» Short exercise:
Reproduce the lines of the records without any change, starting with the line containing "Viewport: 955px width, 512px height." and ending with the line containing "will [x=263, y=7].", both included.

Stored entries
▬▬▬

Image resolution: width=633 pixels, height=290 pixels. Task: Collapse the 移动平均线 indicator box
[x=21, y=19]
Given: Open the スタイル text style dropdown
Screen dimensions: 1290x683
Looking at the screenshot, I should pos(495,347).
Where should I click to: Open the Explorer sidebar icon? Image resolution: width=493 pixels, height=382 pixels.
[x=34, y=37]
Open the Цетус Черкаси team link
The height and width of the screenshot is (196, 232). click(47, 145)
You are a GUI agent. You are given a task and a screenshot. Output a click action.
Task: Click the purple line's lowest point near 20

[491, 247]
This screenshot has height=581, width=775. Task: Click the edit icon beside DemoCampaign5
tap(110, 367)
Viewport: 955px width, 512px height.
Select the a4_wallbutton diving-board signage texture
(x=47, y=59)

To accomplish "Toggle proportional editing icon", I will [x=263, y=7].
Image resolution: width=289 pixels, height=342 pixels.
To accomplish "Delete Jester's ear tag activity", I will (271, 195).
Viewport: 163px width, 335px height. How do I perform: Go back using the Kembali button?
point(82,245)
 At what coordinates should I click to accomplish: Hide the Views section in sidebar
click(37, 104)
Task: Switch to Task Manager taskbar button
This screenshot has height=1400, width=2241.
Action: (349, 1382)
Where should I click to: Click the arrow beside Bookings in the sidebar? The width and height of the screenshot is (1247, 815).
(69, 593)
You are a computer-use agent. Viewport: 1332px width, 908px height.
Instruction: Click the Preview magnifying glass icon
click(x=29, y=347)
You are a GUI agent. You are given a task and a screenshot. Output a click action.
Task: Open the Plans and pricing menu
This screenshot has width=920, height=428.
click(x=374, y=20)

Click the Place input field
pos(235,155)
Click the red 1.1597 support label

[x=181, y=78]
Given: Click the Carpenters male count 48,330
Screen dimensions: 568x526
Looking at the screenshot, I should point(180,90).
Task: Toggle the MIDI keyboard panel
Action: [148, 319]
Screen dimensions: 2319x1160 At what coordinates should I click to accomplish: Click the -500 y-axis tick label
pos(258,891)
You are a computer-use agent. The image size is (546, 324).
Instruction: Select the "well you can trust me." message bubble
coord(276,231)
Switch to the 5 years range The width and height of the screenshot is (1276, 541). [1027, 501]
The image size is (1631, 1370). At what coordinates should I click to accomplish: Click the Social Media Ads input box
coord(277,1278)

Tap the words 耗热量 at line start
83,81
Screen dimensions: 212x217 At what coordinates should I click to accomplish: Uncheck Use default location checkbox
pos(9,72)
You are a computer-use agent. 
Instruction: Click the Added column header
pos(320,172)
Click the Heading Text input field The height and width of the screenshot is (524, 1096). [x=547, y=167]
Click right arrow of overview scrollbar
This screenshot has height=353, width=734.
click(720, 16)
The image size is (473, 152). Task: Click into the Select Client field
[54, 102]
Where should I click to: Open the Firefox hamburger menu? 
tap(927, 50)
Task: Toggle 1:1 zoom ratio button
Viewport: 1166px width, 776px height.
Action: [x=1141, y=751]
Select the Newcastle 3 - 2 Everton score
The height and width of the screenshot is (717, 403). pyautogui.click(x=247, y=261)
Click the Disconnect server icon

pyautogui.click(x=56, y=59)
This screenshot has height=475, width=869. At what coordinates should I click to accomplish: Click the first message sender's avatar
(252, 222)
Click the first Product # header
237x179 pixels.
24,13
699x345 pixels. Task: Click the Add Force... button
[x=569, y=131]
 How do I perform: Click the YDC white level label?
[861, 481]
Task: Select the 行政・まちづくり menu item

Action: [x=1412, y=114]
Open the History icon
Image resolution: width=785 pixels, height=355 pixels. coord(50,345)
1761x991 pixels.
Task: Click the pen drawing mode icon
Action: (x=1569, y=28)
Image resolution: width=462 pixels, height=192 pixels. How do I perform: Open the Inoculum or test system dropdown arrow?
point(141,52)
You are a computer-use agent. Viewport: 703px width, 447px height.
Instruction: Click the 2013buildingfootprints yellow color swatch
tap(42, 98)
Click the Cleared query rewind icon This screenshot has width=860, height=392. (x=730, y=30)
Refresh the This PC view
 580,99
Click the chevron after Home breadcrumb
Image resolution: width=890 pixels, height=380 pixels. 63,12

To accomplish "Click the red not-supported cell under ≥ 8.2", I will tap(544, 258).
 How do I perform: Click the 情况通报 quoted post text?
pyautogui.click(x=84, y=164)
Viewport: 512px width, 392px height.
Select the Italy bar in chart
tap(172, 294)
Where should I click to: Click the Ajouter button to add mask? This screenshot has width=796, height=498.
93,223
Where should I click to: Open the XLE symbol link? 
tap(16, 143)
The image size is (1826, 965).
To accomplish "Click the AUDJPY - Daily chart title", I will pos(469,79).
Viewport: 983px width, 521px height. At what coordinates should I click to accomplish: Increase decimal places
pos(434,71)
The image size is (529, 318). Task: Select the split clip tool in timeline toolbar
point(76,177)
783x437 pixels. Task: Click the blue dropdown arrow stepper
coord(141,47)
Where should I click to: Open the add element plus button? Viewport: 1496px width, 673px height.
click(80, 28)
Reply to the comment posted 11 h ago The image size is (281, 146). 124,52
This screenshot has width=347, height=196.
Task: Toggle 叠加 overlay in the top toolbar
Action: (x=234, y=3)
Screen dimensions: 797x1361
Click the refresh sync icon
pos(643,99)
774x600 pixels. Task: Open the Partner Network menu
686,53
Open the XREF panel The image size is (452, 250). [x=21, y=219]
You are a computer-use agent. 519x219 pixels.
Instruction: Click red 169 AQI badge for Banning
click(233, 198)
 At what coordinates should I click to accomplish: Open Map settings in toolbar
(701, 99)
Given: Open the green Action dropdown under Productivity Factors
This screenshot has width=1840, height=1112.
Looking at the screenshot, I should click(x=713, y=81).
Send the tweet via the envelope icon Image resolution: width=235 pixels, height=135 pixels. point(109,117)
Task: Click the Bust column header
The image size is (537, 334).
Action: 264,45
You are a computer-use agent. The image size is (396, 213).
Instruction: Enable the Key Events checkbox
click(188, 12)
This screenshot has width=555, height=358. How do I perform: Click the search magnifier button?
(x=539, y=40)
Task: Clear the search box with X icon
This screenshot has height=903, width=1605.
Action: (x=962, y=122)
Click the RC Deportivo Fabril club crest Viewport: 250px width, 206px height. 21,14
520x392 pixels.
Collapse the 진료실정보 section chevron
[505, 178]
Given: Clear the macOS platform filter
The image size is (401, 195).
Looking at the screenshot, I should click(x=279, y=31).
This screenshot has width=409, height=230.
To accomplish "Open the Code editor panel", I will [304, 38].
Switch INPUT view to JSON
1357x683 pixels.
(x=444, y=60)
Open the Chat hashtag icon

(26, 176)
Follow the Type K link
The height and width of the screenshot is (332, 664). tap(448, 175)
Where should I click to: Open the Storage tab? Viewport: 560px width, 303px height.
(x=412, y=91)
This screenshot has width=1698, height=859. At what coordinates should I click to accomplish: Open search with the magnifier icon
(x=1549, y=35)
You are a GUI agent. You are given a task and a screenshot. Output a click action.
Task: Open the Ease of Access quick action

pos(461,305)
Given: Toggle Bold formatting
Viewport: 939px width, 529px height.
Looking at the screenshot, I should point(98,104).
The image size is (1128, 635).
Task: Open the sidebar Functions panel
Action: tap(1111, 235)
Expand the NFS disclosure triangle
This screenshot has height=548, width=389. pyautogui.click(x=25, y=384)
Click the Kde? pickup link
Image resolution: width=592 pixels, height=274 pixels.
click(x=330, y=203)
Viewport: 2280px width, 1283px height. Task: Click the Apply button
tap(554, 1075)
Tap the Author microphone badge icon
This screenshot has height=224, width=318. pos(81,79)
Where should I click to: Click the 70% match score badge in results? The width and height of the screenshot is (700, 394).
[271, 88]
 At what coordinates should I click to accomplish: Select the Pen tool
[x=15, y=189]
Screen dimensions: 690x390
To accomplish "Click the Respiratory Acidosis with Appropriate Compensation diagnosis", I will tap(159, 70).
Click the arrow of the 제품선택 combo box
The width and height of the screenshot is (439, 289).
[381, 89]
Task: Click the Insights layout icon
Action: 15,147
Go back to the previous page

▬▬▬

» Written answer:
Viewport: 955px width, 512px height.
Select the a4_wallbutton diving-board signage texture
(x=47, y=59)

To accomplish "Toggle proportional editing icon", I will [x=263, y=7].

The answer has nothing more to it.